Skip to content

Prediction in Cox Proportional-Hazard Regression

5 messages · Giuseppe.Palermo@bo.infn.it, Brian Ripley, Thomas Lumley

#
He,
I used the "coxph" function, with four covariates.

Let's say something like that
So I obtain the 4 coefficients B1,B2,B3,B4 such that

h(t) = h0(t) exp(B1*X1+ B2*X2 + B3*X3 + B4*X4).

When I use the function on the same data
how it works in making the prediction?
I mean which is the formula, given the data-point P1=[X1(1),X2(1),X3(1),X4(1)],
that the function "predict.coxph" use to make the prediction of P1.

I really hope that someone will reply to my question.

Best regards to all
Giuseppe
#
On Thu, 9 Jun 2005 Giuseppe.Palermo at bo.infn.it wrote:

            
How does that work?  predict.coxph is not an exported function!
if (type == "lp" || type == "risk") {
         if (missing(newdata)) {
             pred <- object$linear.predictors
             names(pred) <- names(object$residuals)
         }
         else pred <- x %*% coef + offset
...

so that is the formula it uses.  As you did not supply 'newdata', it 
quotes the 'linear.predictors' component of the fit: see ?coxph.object.

Effectively it centred the explanatory variables on their means and then 
applied the linear regression formula to give the linear predictor.

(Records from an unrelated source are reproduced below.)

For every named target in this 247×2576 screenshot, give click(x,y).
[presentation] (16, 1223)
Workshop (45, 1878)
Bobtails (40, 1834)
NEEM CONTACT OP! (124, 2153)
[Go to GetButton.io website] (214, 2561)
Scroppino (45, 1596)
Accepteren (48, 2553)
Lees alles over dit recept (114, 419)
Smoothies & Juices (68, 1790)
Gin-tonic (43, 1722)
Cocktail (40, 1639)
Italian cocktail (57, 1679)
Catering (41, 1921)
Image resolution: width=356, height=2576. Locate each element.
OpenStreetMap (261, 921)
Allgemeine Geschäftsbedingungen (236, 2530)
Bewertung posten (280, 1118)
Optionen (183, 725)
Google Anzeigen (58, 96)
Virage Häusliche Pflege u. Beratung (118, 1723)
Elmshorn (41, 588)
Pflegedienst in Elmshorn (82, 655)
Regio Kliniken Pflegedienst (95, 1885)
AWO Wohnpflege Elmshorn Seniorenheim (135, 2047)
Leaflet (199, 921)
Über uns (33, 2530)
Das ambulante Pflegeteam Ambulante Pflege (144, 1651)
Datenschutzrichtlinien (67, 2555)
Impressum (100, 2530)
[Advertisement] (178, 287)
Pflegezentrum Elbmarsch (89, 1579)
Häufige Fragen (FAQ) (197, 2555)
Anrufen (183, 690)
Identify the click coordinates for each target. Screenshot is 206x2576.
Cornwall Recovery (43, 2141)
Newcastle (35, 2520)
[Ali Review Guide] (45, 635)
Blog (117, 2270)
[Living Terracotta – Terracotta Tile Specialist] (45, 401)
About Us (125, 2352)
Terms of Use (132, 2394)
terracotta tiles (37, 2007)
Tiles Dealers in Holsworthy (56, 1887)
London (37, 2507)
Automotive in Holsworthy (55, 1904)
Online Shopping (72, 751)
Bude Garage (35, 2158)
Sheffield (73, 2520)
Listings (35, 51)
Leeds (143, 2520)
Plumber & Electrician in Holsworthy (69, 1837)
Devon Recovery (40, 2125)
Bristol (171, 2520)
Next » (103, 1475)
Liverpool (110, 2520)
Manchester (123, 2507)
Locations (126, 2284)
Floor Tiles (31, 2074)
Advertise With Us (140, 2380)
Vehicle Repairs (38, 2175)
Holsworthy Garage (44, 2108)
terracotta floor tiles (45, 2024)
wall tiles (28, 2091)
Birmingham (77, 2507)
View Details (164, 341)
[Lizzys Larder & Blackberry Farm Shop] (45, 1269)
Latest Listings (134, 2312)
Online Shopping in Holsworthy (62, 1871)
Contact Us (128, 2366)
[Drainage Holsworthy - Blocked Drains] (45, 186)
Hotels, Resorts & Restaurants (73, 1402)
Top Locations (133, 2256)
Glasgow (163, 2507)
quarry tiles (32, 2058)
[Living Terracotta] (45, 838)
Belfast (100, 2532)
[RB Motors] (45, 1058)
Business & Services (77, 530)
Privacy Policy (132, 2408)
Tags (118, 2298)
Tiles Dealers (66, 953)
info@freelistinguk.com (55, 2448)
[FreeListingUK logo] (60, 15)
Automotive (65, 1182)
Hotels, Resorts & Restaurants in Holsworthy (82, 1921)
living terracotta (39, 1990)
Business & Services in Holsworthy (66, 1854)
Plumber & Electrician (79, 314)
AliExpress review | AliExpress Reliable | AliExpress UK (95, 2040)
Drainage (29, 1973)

It is 
the centring that may be non-obvious: effectively h_0(t), the baseline 
hazard, is taken at the average of the subjects.
#
Quoting Prof Brian Ripley <ripley at stats.ox.ac.uk>:
Dear Prof. Ripley
Thanks for replying to me email.
I only have an other question:

since h(t) = h0(t) exp(B1*X1+ B2*X2 + B3*X3 + B4*X4)
represent the hazard at time t.

In a linear prediction,
what     Value = B1*(X1-mean(X1)) + B2*(X2-mean(X2)) + ....
represent?
#
On Thu, 9 Jun 2005 Giuseppe.Palermo at bo.infn.it wrote:

            
The linear predictor, as you asked for.
#
On Thu, 9 Jun 2005 Giuseppe.Palermo at bo.infn.it wrote:

            
coxph() parametrizes the model so that

     h(t)=h_0(t)exp(B1(X1-mean(X1))+B2(X2-mean(X2))

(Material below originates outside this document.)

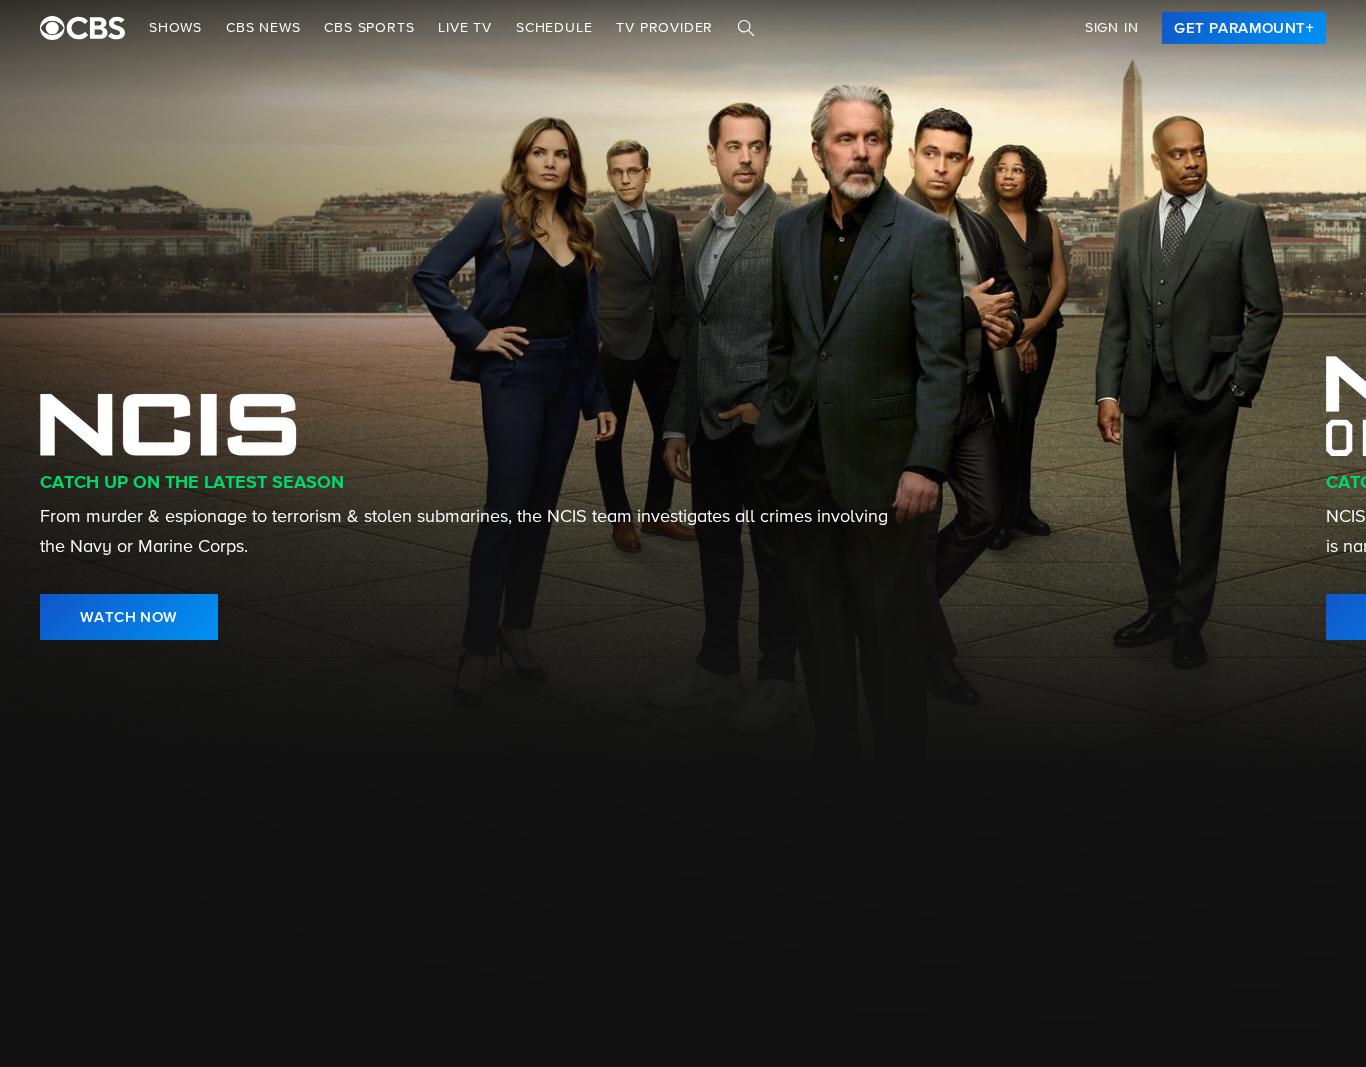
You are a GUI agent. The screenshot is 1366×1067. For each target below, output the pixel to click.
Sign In (1112, 28)
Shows (175, 28)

as Brian pointed out.  This doesn't affect the coefficients B1, B2,..., it 
just redefines h_0 to be the hazard at mean covariates rather than at zero 
covariates.

The reason is that this makes h_0(t) more likely to be a useful thing to 
estimate. For example, if one covariate is age then extrapolating the 
baseline hazard to age zero is numerically unreliable and not very 
interesting.

 	-thomas